Arrogate got here Tuesday. California Chrome, by contrast, left California three weeks in front of the Pegasus and had two works here, his training uninterrupted. But something was clearly amiss midway through the race, as he had no response when asked by Espinoza to keep up with a little less than half-mile to go. Back at the barn, the reason became apparent.
As California Chrome cooled out, he began showing some discomfort in his right knee, trainer Art Sherman said. Sherman said there was fluid on the knee, a sign of swelling, "but it's not like he's dead lame."
California Chrome is scheduled to fly on Sunday morning to Kentucky, where he is scheduled to go to stud at Taylor Made Farm. Sherman said California Chrome would still be on that flight unless his condition unexpectedly worsened Saturday night. He said California Chrome would be checked over by noted veterinarian Dr. Larry Bramlage. Sherman theorized that California Chrome at worst had a chip in a knee. If so, he said he expected it would be removed arthroscopically.
While this was the final start for California Chrome after 27 races, Arrogate is still in the infancy of his career; this was just his seventh race in a career that began only in April. While Arrogate lost the Horse of the Year vote to California Chrome at last Saturday's Eclipse Awards, he was named best horse in the world by the International Federation of Horseracing Authorities, and he is clearly the front-runner for 2017 Horse of the Year. There's no one close to him in ability now.
Arrogate has now won six straight starts since losing his debut. He has put together successive victories in the Travers, Breeders' Cup Classic, and now the Pegasus World Cup, all Grade 1 races.
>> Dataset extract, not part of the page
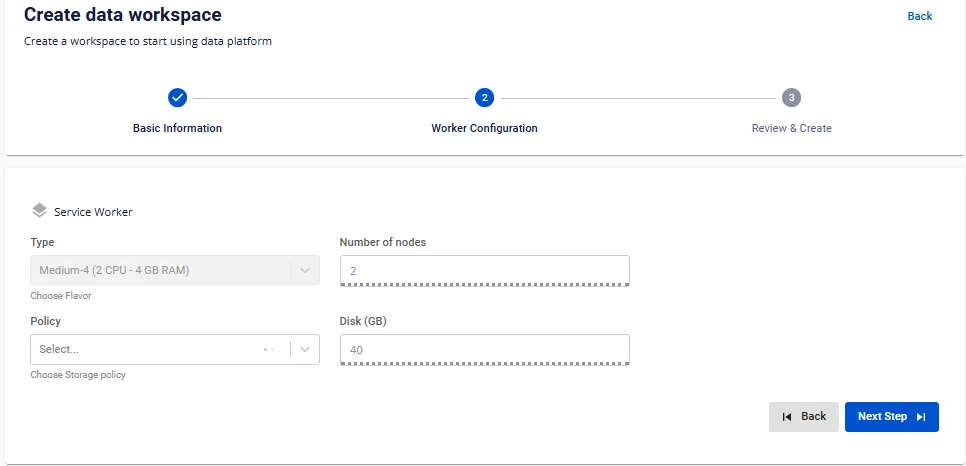Open the Policy Select... combo box
The height and width of the screenshot is (466, 966).
pos(175,350)
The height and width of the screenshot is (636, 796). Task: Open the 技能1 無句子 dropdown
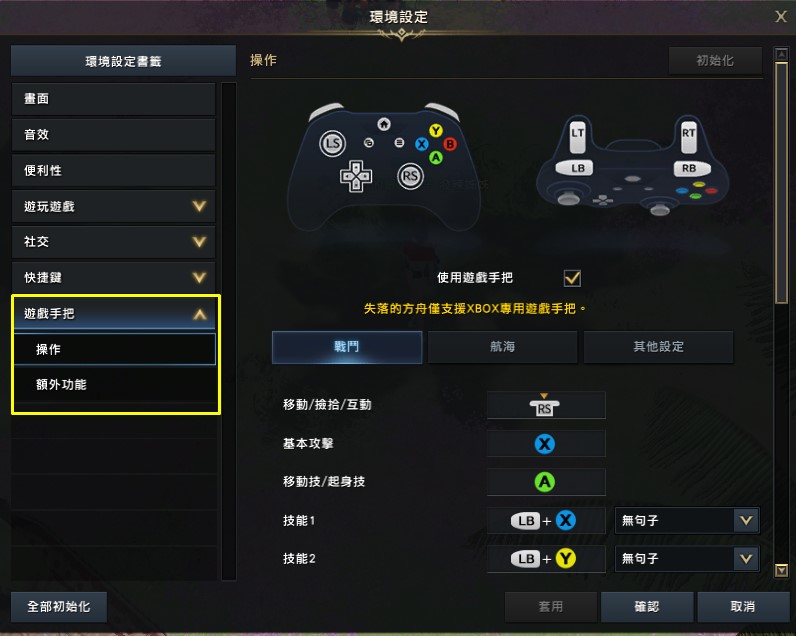tap(687, 520)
His $7 million payday brought his career earnings to more than $11 million.
Arrogate, 4, is a son of Unbridled's Song owned by the Juddmonte Farms of Prince Khalid Abdullah.
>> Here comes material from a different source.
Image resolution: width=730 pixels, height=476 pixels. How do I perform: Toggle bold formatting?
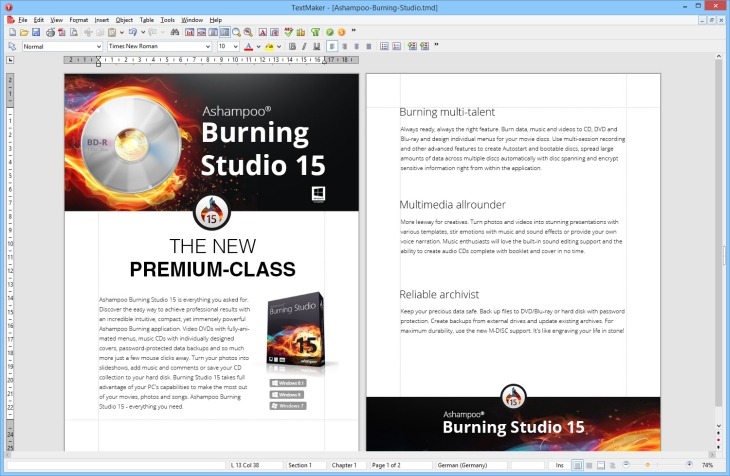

"He just goes from strength to strength," Garrett O'Rourke, the manager of Juddmonte Farms, said of Arrogate.
Baffert had said before this race that Arrogate -- last year's champion 3-year-old male -- likely would get a freshening, as he wants to point for the second half of the year, his primary focus now a title defense in the Breeders' Cup Classic. That's a race Baffert has won three straight times, with Bayern, American Pharoah and Arrogate. He doesn't mess it up.